Joining such a huge table with itself is for sure very resource
intensive.

Assuming that your source is a SAS table I'd expect that the code
below will perform better. If the max price was reached on several
days then you'll get several obs per ticker.

data intreturns_s4;
format date date9.;
stop=today();
drop stop;
do ticker=1 to 3;
do date='01JAN2009'd to stop;
p=ceil(ranuni(1)*100);
output;
end;
end;
run;

%let J=52;
data _null_;
start_date=intnx('week',today(), -&J,'b');
stop_date =intnx('week',today(), -1,'e');
put start_date= weekdate.;
put stop_date = weekdate.;
call symput('start_date',cats(start_date));
call symput('stop_date',cats(stop_date));
run;


proc sql;
create view work.intreturns_s4_SORTED as
select ticker, date, p
from work.intreturns_s4
where date between &start_date and &stop_date
order by ticker, p DESC
;
quit;

data work.umd4;
array p_retained {1} 8 _temporary_;
set intreturns_s4_SORTED;
by ticker;
if first.ticker then p_retained{1}=p;
if p=p_retained{1} then output;
run;

proc print data=work.umd4;
run;


If you need everything done in SQL then search this forum with
keywords SQL and TOP. There is more than one thread discussing how to
select the top record using SQL.

HTH
Patrick
From: Andrew Karp Sierra Info Services on
On Aug 5, 2:36 am, Patrick <patrick.mat...(a)gmx.ch> wrote:
> Hi
>
> Joining such a huge table with itself is for sure very resource
> intensive.
>
> Assuming that your source is a SAS table I'd expect that the code
> below will perform better. If the max price was reached on several
> days then you'll get several obs per ticker.
>
> data intreturns_s4;
>   format date date9.;
>   stop=today();
>   drop stop;
>   do ticker=1 to 3;
>     do date='01JAN2009'd to stop;
>       p=ceil(ranuni(1)*100);
>       output;
>     end;
>   end;
> run;
>
> %let J=52;
> data _null_;
>   start_date=intnx('week',today(), -&J,'b');
>   stop_date =intnx('week',today(), -1,'e');
>   put start_date= weekdate.;
>   put stop_date =   weekdate.;
>   call symput('start_date',cats(start_date));
>   call symput('stop_date',cats(stop_date));
> run;
>
> proc sql;
>   create view work.intreturns_s4_SORTED as
>     select ticker, date, p
>       from work.intreturns_s4
>         where date between &start_date and &stop_date
>       order by ticker, p DESC
>   ;
> quit;
>
> data work.umd4;
>   array p_retained {1} 8 _temporary_;
>   set intreturns_s4_SORTED;
>   by ticker;
>   if first.ticker then p_retained{1}=p;
>   if p=p_retained{1} then output;
> run;
>
> proc print data=work.umd4;
> run;
>
> If you need everything done in SQL then search this forum with
> keywords SQL and TOP. There is more than one thread discussing how to
> select the top record using SQL.
>
> HTH
> Patrick

I think this is something PROC EXPAND, in the ETS module, is uniquely
qualified to do without a lot of tedious Data Step and / or SQL
coding.

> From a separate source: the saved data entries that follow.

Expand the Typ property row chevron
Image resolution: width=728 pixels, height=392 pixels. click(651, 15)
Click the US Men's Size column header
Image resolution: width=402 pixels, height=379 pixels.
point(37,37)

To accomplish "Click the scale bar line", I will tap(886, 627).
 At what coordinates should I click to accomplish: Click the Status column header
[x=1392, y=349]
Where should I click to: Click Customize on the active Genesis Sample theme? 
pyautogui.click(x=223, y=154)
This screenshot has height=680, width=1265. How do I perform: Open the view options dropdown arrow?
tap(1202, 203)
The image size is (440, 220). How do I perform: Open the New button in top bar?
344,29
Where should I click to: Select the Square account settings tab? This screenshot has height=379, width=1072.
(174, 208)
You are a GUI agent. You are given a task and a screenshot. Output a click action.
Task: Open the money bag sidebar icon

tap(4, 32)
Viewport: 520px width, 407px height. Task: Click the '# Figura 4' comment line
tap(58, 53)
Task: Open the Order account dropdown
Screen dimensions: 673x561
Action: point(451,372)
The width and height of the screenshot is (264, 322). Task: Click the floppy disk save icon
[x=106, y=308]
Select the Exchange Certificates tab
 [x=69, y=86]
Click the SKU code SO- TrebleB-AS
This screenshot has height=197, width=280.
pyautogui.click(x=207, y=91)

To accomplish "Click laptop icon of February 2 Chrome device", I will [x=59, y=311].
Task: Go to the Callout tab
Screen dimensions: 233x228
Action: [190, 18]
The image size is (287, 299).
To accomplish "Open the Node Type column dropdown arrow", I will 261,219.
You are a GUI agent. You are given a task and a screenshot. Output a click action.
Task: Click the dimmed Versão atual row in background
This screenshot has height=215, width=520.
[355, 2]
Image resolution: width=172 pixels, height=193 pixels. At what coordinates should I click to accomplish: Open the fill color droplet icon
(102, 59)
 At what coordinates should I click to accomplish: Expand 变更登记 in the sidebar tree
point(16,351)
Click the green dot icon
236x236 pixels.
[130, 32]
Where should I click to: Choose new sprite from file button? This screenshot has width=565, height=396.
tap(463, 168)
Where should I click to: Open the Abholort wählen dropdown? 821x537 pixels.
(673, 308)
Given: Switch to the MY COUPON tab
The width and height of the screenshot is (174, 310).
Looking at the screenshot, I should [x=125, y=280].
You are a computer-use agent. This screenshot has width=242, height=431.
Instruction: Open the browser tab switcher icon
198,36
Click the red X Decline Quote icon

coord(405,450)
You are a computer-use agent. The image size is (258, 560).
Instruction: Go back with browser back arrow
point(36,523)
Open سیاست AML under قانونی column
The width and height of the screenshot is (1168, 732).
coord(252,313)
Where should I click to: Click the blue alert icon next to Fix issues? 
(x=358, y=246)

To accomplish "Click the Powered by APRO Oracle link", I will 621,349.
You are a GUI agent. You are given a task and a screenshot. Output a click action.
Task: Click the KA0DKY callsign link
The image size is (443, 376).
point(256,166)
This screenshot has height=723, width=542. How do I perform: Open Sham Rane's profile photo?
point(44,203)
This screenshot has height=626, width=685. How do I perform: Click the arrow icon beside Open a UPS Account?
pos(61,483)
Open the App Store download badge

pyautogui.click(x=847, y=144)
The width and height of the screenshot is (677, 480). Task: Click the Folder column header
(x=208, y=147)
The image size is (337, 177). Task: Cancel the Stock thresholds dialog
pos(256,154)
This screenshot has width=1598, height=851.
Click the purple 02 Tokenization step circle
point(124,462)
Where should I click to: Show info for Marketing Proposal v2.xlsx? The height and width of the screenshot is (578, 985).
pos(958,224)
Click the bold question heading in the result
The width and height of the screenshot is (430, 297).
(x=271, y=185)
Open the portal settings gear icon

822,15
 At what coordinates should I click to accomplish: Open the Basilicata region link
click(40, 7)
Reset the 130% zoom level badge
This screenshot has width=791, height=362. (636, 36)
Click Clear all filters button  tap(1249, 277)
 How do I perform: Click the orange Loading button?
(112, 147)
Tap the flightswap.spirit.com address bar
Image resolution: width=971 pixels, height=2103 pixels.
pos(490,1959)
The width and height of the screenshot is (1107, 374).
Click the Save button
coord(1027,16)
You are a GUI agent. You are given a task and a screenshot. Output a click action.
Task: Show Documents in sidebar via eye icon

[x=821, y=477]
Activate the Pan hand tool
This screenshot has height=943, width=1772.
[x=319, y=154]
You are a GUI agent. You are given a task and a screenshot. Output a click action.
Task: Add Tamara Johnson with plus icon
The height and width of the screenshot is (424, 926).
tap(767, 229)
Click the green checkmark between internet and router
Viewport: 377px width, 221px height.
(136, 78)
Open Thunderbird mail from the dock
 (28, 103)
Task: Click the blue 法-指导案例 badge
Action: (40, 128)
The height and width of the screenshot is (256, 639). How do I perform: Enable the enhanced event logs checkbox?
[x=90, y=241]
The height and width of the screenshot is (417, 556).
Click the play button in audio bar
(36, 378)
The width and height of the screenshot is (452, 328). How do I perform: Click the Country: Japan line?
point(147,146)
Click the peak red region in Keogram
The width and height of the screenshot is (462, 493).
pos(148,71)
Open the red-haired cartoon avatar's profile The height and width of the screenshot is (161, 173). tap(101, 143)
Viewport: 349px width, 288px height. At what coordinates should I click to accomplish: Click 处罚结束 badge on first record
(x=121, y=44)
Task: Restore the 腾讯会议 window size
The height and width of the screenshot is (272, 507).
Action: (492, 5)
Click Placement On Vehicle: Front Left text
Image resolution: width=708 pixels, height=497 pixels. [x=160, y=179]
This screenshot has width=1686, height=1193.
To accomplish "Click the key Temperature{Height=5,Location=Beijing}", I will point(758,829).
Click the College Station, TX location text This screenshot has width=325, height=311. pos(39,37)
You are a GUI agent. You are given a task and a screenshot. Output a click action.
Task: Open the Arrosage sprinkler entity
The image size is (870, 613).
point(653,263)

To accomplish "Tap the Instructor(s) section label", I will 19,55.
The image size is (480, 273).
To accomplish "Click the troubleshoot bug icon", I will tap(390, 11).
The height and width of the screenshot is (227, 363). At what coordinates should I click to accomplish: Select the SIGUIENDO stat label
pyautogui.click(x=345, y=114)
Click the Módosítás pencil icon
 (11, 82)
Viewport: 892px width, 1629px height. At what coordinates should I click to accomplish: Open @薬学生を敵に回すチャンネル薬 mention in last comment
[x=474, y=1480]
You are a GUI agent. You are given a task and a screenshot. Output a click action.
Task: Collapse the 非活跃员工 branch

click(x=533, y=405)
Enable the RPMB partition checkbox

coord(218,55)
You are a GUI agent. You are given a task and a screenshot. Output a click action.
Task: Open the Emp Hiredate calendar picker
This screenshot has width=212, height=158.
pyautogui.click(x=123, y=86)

Check out my paper, "Time Series Magic: Using PROC EXPAND
with Time Series Data" which is available for free download at
http://www.sierrainformation.com . Click on the Free Downloads link
on the left hand side of the page and take things from there.

Thanks,

Andrew Karp
Sierra Information Services
http://www.sierrainformation.com
From: billyiqing on
Thank you very much for your help Patrick!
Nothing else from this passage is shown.